* **Список заданий**:
(A) Верны ли по отрывку о Крыме следующие утверждения: (i) де Линь рисует Крым в духе панорамных видов Альп, как его современники; (ii) леность жителей де Линь объяснял бессмысленностью перегружать себя работой, плоды которой отнимут; (iii) сопровождавший де Линя татарин показан неверным? На каждое ответьте «да» или «нет» и дословно приведите решающие слова отрывка.
(B) Перепишите слово в слово фрагмент отрывка о Крыме от слов «Образ Крыма у» до слов «собой управляли (77).».

* **Цитируемый отрывок**:
Образ Крыма у де Линя – это не панорамность видов Альп, рисуемая его современниками, и не враждебное море (ср. с. 118–126). «Вижу щастливые берега древней Идалии и Натолии… цветущие деревья разливают вокруг меня сладкие ароматы… морские волны переливаются у ног моих светлыми чешуями» (62), – писал он. Де Линь оставил и образы обитателей крымской земли, рассказав о преданности сопровождавшего его татарина и объяснив леность, царящую там, бессмысленностью перегружать себя работой, если ее плоды будут отняты. Принц трогательно простился с татарами, которые, как за священнодействием, наблюдали, когда он сидел над своими письмами, и, покидая их, пожелал им, чтобы они всегда сами собой управляли (77).

Записи набора данных:
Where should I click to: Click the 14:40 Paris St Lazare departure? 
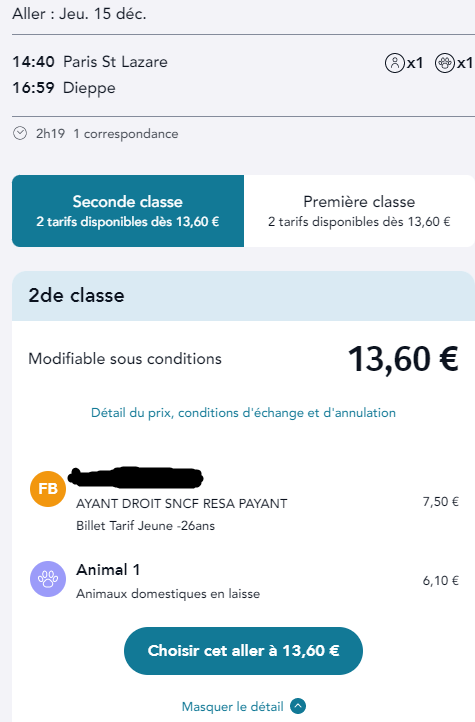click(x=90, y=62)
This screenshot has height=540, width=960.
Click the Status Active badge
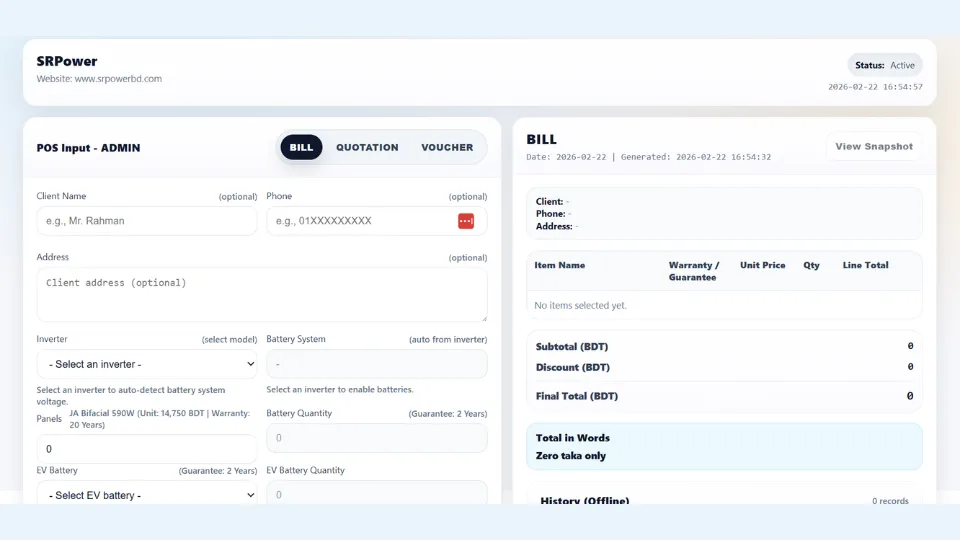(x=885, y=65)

* **Ответы ниже**:
(A)
(i) Нет: «Образ Крыма у де Линя – это не панорамность видов Альп, рисуемая его современниками».
(ii) Да: «объяснив леность, царящую там, бессмысленностью перегружать себя работой, если ее плоды будут отняты».
(iii) Нет: «рассказав о преданности сопровождавшего его татарина».

(B)
Образ Крыма у де Линя – это не панорамность видов Альп, рисуемая его современниками, и не враждебное море (ср. с. 118–126). «Вижу щастливые берега древней Идалии и Натолии… цветущие деревья разливают вокруг меня сладкие ароматы… морские волны переливаются у ног моих светлыми чешуями» (62), – писал он. Де Линь оставил и образы обитателей крымской земли, рассказав о преданности сопровождавшего его татарина и объяснив леность, царящую там, бессмысленностью перегружать себя работой, если ее плоды будут отняты. Принц трогательно простился с татарами, которые, как за священнодействием, наблюдали, когда он сидел над своими письмами, и, покидая их, пожелал им, чтобы они всегда сами собой управляли (77).